Возьмите поп-музыку. Я только выделил два таких знаменитых мировых хита — группы Aerosmith «Livin on the Edge» знаменитая, и «Walking on the Edge» Scorpions. Вот это on the Edge —- на пороге, на краю бездны — это стало определенным знаком. Я помню, что, еще не зная, что постмодернизм уже наступил, я разговаривал с Борисом Гройсом как-то в Германии. Еще тогда мы мало ездили, но я встречался с ним в Германии. И я его спросил: «Что, Боря, что тут вообще происходит, что самое важное?». Он говорит: «Самое важное — это on the Edge». Я так вытянул шею — что это? «Это — “на краю”», — сказал он весело. Вот эта жизнь на краю, она, безусловно, стала самым важным. Причем жизнь невероятно активная и веселая.

Но что стало происходить дальше? Какие особенности у этой жизни? Во-первых, время, которое отведено для этой жизни. Для того, чтобы она чувствовала себя более-менее комфортно, пределы ей не должны быть поставлены. И это еще один мой диалог с достаточно известным в культуре современной человеком, с Петром Вайлем. Тоже он приезжал, еще никто тогда Вайля и Гениса особенно не знал, и мы их пригласили в журнал «Искусство кино». И тоже стали расспрашивать: что происходит? Это начало перестройки. А что в мире происходит? Он говорит: ну как, что происходит в мире — постмодернизм в мире. — Да? Постмодернизм? А что же это такое? Он начал рассказывать, объяснять, что такое постмодернизм. Я говорю: «Петя, ну хорошо, постмодернизм. А после постмодернизма что будет?» — сказал я лукаво. На что он мне сказала: «А ничего не будет. Постмодернизм — это навсегда». Сначала я подумал, что он шутит. И, в общем, в этом была действительно доля шутки. Но, с другой стороны, постмодернизм — это сознание, которое навсегда. Оно не может кончиться, оно не мыслит конечными категориями. Оно должно обязательно себя исчерпать в том объеме, в котором оно, собственно, и существует.

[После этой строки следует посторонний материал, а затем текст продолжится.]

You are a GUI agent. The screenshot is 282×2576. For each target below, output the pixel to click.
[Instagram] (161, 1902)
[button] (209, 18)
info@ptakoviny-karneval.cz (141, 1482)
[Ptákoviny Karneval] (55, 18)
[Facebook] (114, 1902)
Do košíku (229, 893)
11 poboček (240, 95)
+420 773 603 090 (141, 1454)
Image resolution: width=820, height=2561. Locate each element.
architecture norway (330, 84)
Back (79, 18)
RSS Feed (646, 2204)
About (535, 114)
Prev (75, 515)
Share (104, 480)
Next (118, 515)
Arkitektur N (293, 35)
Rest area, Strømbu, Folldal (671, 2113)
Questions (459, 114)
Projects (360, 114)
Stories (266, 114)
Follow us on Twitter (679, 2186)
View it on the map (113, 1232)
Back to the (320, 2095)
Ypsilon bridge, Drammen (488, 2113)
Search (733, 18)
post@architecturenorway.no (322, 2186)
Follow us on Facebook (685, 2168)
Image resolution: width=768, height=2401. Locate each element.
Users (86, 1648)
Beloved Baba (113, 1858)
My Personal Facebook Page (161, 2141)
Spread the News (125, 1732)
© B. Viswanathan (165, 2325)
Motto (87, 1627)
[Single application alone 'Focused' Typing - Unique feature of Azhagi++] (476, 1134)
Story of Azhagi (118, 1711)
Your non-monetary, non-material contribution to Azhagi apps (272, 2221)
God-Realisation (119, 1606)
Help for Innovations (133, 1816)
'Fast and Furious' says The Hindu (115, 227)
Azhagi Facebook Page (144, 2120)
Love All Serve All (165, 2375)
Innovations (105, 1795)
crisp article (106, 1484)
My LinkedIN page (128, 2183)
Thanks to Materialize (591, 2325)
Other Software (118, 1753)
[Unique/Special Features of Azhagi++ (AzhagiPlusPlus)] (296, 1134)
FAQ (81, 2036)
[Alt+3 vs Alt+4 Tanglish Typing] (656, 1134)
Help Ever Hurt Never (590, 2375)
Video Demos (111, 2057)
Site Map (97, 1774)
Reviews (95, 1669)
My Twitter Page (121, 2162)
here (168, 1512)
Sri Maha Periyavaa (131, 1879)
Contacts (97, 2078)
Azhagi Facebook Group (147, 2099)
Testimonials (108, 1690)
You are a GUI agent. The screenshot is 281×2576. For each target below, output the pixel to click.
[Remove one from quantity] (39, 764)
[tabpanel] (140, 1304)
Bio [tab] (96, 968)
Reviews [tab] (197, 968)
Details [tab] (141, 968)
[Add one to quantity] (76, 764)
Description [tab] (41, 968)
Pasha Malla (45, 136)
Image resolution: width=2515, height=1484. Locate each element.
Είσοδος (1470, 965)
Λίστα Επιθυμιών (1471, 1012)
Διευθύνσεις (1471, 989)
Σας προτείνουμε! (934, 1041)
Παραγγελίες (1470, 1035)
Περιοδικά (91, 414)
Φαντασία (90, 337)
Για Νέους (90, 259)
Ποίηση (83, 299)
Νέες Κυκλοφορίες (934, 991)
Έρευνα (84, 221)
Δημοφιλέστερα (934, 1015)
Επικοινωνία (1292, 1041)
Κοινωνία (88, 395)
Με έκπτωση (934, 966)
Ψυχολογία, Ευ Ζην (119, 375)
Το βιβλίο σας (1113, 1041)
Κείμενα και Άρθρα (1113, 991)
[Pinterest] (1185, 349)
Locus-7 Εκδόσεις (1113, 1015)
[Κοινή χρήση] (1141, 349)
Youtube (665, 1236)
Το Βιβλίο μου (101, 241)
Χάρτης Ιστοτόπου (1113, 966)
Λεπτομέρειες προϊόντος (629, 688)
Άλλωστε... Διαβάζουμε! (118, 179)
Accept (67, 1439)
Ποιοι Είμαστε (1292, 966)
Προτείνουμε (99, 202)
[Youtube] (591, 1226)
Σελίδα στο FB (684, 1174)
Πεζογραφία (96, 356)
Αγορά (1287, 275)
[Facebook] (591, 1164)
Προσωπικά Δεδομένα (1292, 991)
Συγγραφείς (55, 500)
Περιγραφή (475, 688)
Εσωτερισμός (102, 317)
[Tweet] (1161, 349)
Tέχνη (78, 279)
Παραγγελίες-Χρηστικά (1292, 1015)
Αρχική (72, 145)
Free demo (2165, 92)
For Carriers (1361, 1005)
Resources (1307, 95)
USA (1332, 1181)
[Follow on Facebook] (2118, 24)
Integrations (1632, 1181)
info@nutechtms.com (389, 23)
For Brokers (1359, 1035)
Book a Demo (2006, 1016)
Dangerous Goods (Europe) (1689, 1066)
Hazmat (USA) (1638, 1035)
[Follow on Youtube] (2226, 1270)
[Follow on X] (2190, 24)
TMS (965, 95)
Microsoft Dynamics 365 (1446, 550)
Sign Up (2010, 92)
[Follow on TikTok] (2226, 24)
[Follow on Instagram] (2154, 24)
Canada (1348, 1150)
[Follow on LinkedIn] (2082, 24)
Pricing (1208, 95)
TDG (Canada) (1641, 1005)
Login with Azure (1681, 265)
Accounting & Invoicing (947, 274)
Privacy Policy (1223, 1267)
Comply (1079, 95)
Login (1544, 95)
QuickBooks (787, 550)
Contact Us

Что касается вот этой жизни на краю, то о ней очень хорошо сказал сам Триер, Ларс фон Триер. Он сказал, что если всё время жонглировать понятием нормы, играть дозволенным и недозволенным — то, чем занимается постмодернизм, оказавшись на краю, потому что все время хочется играть этой гранью, на этой грани, — то мир может полететь ко всем чертям. Вот это слова, которые были сказаны самим Ларсом фон Триером. И эта опасность действительно существует. Он ее прозрел, он ее почувствовал, как тонкий и действительно большой художник современный. Потому что помимо игры, в которую он включился, он еще понял ее опасности.

А ее опасность — вот это лицо клоуна. Тут недавно я был на телевидении, мне сказали: «Приходите, поговорим о страшных клоунах». Я не понял даже, о чем идет речь, а страшные клоуны действительно заполонили, оказывается, как я узнал, нажав всего лишь одну клавишу, заполонили не только экран, вообще сознание. Антониони, которая вышла в 1967 году, и «Париж, Техас» 1984 года — это уже это уже, собственно, времена постмодернизма в кино. А он наступал очень долго и тяжело. Но здесь видно, как меняется оптика. Если в «Фотоувеличении» тоже, кстати, с оптикой очень всё связано, посмотрите — вот этот фотограф Томас, который искал смысл, если кто-то помнит эту картину. Ему показалось, что там что-то произошло. А это и есть утерянный смысл. Он наводил всё время объектив, он смотрел через лупу, он пытался этот смысл найти. Если говорить о фильме «Париж, Техас», то здесь уже никто ничего не пытается найти. И Трэвис, который возвращается в мир, чтобы как-то обустроить дела своей семьи и вернуться потом обратно в свое какое-то изгойство, какое-то небытие — но жизнеутверждающее небытие. Это не небытие Пуаккара, потому что там можно жить, он оттуда пришел и он туда ушел. Но это уже не поиск смысла, это невозможность смысла, и некоторая холодность по отношению к этому героя. То есть это уже драматически не переживается так, как это переживал фотограф Томас. Вот этот разговор через стекло, который происходит между героями, между мужем и женой, расставшимися по непонятной причине, что тоже очень важно, это не травма, это не драма уже. Это данность, это так может быть.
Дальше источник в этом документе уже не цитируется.